Cさんは、まずは「母親の誘いに乗らない、誘わない」ことから始めました。母親との距離が近い人にとっては、「断る」ということはとても勇気がいることです。そして、多くの人は大変な「罪悪感」を感じます。
ですが、これは今までの慣れ親しんだ関係を変えるには必須です。おそらく、罪悪感の裏には、母親と離れて、一人の大人としていくていくことへの「不安」や「恐れ」もあると思います。そのため、不安や恐れの感情が膨れ上がった時に、思わず母親の誘いに乗ってしまったり、誘ってしまうこともあります。ですが、このとき冷静に「不安だったから誘ってしまったんだな」との認知を上書きすることで、「思わず」は減り、母親の誘いにも自然と「NO」が言えるようになります。
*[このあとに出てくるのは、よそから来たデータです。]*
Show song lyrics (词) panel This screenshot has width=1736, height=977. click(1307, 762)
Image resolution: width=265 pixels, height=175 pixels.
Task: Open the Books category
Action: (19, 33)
Cさんも徐々に「NO」が言えるようになり、6ヶ月後、Cさんは一人暮らしをすることにしました。一人暮らしを始めてから数ヶ月の間、母親との連絡を一切絶ちました。Cさんにとって、一卵性親子を抜けるのは、これくらいの強行姿勢を貫くことが必要だったのです。そして、母親のお誕生日をきっかけにまた、メールを交わすようになりました。
母親と心地よい距離感をつかめるようになった頃、Cさんにお伝えしたことがあります。
私「お母さんは、Cさんに口出しをするのは、愛からなんですよ。」
Cさん「(絶句。「この人、何言ってるの?」の表情)」
私「お母さんはとてもCさんのことを愛しています。だから、うるさくうるさく口を出すんです。」
Cさん「好きだったら、私にあんなに口出ししませんよ。嫌っているとは思わないけど、愛してるなんて、、、」
私「お母さんにとっての愛情表現は『干渉すること』だったんです。お母さんは干渉しているなんて思ってないですけどね。
考えてみてください、Cさんのあらゆることに口出しができるなんて、どれだけCさんのことを見ていると思いますか?お母さんは愛の塊なんです。その表現方法を間違えただけ。『愛してるよ』と直接に出せない、不器用な人なんですよ」
Cさん「そんな、愛なんて思ったこともありませんでした、、、」
母親との距離感をつかめたCさんは、とても納得されました。
現在でも、Cさんの母親はよく口出しします。でも、Cさんの捉え方は全く違います。「これはお母さんの愛情。だけど、この愛情は私には愛情として受け取れないので、お母さんにお返しします」このような感じで、口出しされても、冷静に自分の意見を言っているそうです。
今、Cさんは結婚され、子供も授かりました。実家ともとてもいい距離感で付き合っているとのことです。